Supplied passage:
To the editor:

Structural genomics1,2 efforts have now been underway in the United States for five years under the auspices of the Protein Structure Initiative (PSI). The first phase of the PSI is nearing completion, with the second one to follow. A number of centers in other countries are also engaged in similar work. Although the emphasis on solving structures quickly with little or no time to analyze them in any detail did not receive great enthusiasm from many old-fashioned structural biologists (including this writer), it is no longer possible to ignore the contribution of structural genomics to modern structural biology. Many structures deposited in the Protein Data Bank (PDB)3 are the result of structural genomics efforts4 (1,540 by a recent count). The US rules require deposition of the PSI-derived structures within six weeks of completion (to be shortened to four weeks in the second phase of PSI), and the worldwide rules allow only a six-month delay. Usually, their release by the PDB follows almost immediately, leaving little time for publication. This raises two questions: what rules should apply to the use of structural genomics results by others, and how should these structures be referenced in order to appropriately credit the scientists who solved them?

Data listing:
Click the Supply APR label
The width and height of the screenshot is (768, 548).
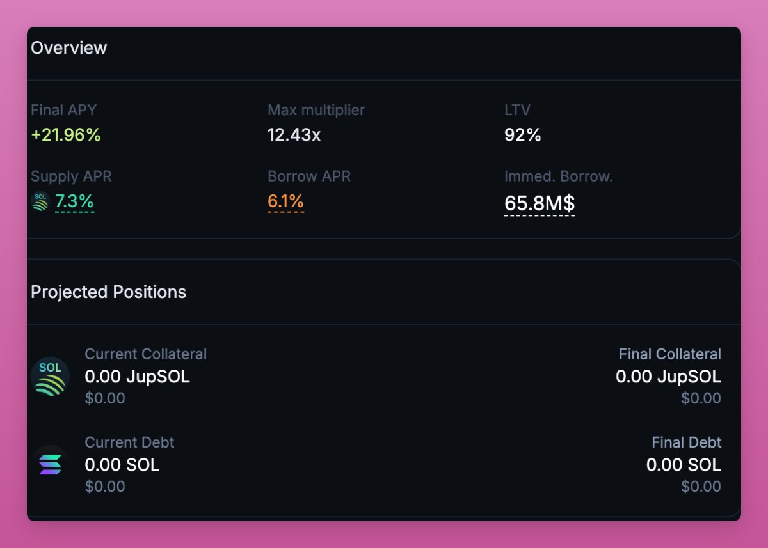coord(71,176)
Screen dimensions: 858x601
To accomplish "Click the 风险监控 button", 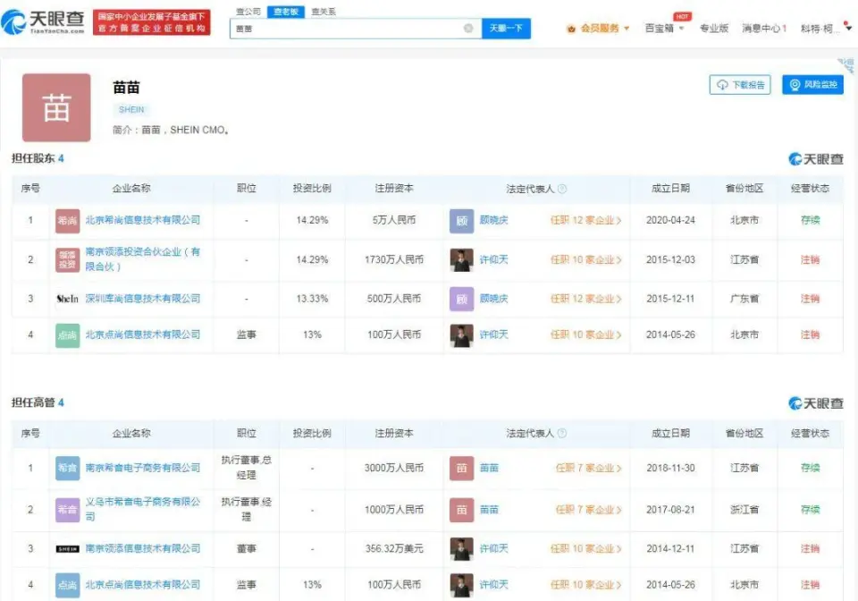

---

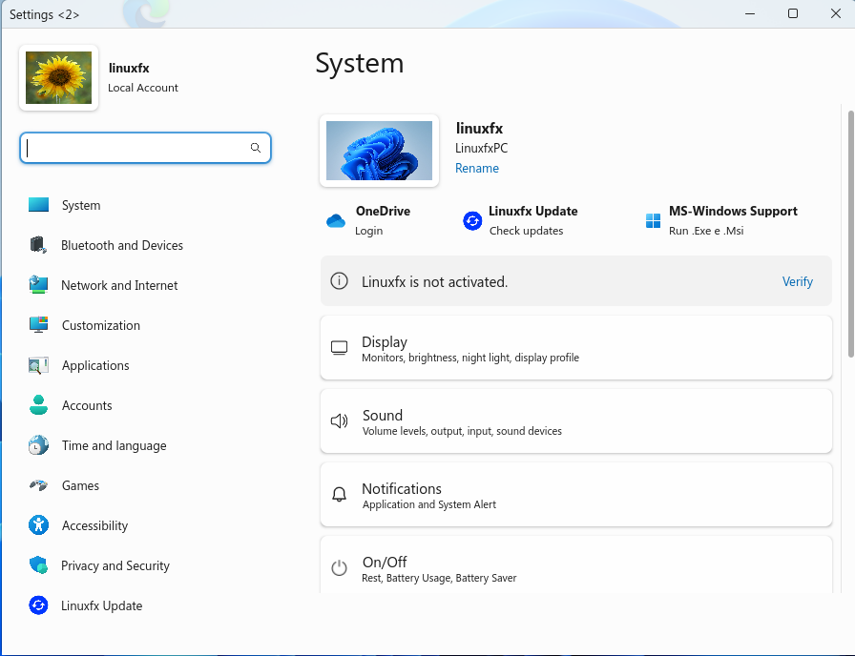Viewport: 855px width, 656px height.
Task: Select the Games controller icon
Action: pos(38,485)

---

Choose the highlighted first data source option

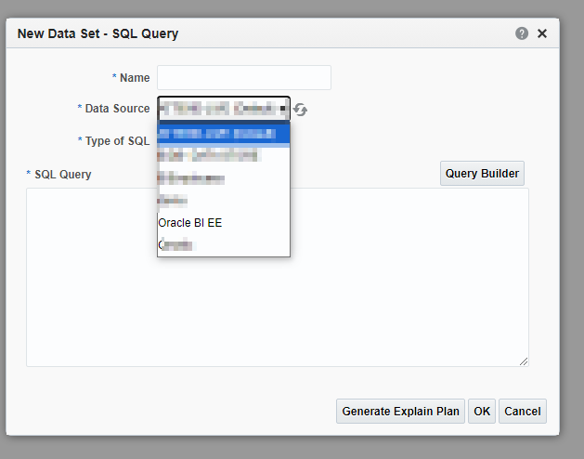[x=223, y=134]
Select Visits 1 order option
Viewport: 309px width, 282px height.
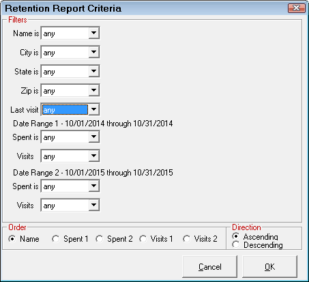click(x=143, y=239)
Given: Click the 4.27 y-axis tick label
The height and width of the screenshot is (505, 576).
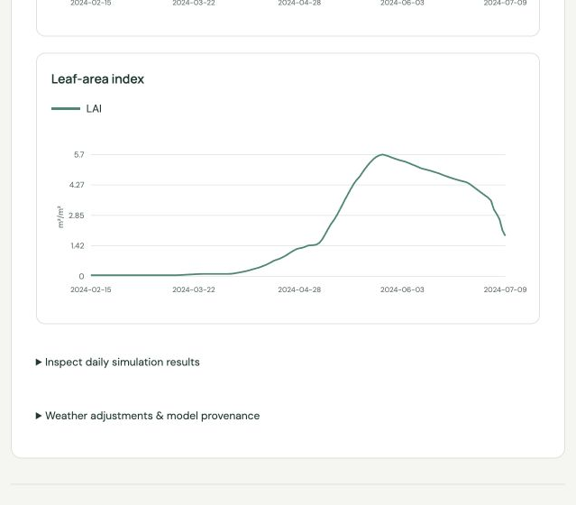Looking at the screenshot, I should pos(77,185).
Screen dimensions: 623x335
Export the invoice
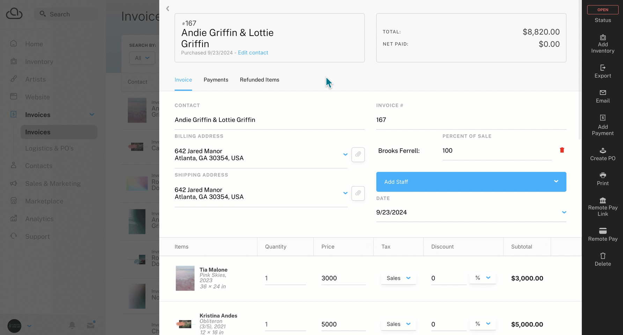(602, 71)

Exercise set:
a) In one to three sentences, explain why the letter on structural genomics says PSI-derived structures leave little time for publication.
b) Please extend the letter on structural genomics beyond its closing question.
Nothing in the records is needed here.

Answers to the exercises:
a) US rules require PSI-derived structures to be deposited within six weeks of completion, shortened to four weeks in the second phase, and worldwide rules allow only a six-month delay. The PDB usually releases them almost immediately after deposition.

b)
The functions of proteins solved by structural genomics are often not known. However, with the continuing development of theoretical 'structure to function' methods5,6,7 and with structure-inspired experimental work aimed at explaining the biological significance of such novel proteins, groups other than the original depositors will be able to derive important information from the deposited structures. It is clear that such efforts should not only be allowed but encouraged, as long as proper credit is given to those who originally solved the structures. What is less clear is how best to reference structural genomics–derived structures.

Although PDB codes are unique and permanent identifiers of coordinate sets, they are not considered publications and thus they cannot be cited in journal articles as normal references. However, accessing a record in the RCSB PDB (http://www.rcsb.org/pdb/)8 yields much more information than what can be found solely in the coordinate files themselves. Through a series of links, one can view the structure, see details of ligand interactions, learn about the protein's structural classification and its structural neighbors, and access other types of information. Together with details of expression, crystallization and data collection listed in the PDB coordinate file, these data are not much less than what can be found in a published structural communication. If more methodology is included, it should be possible to use a deposited structure's PDB website as a preliminary reference. All that is needed is a digital object identifier understood by reference software. Ideally, such a 'publication' should not preclude subsequent submission of a manuscript describing the structural work to a scientific journal, but it should suffice as a proper reference in the meantime.

Another problem that needs to be discussed relates to publication ethics and is not limited to referencing the output of structural genomics. It is not uncommon for two or more laboratories to publish almost simultaneously structures that are the same or highly similar. Quite often the authors simply pretend that their competition does not exist and fail to reference work performed by competing laboratories. How far should that go?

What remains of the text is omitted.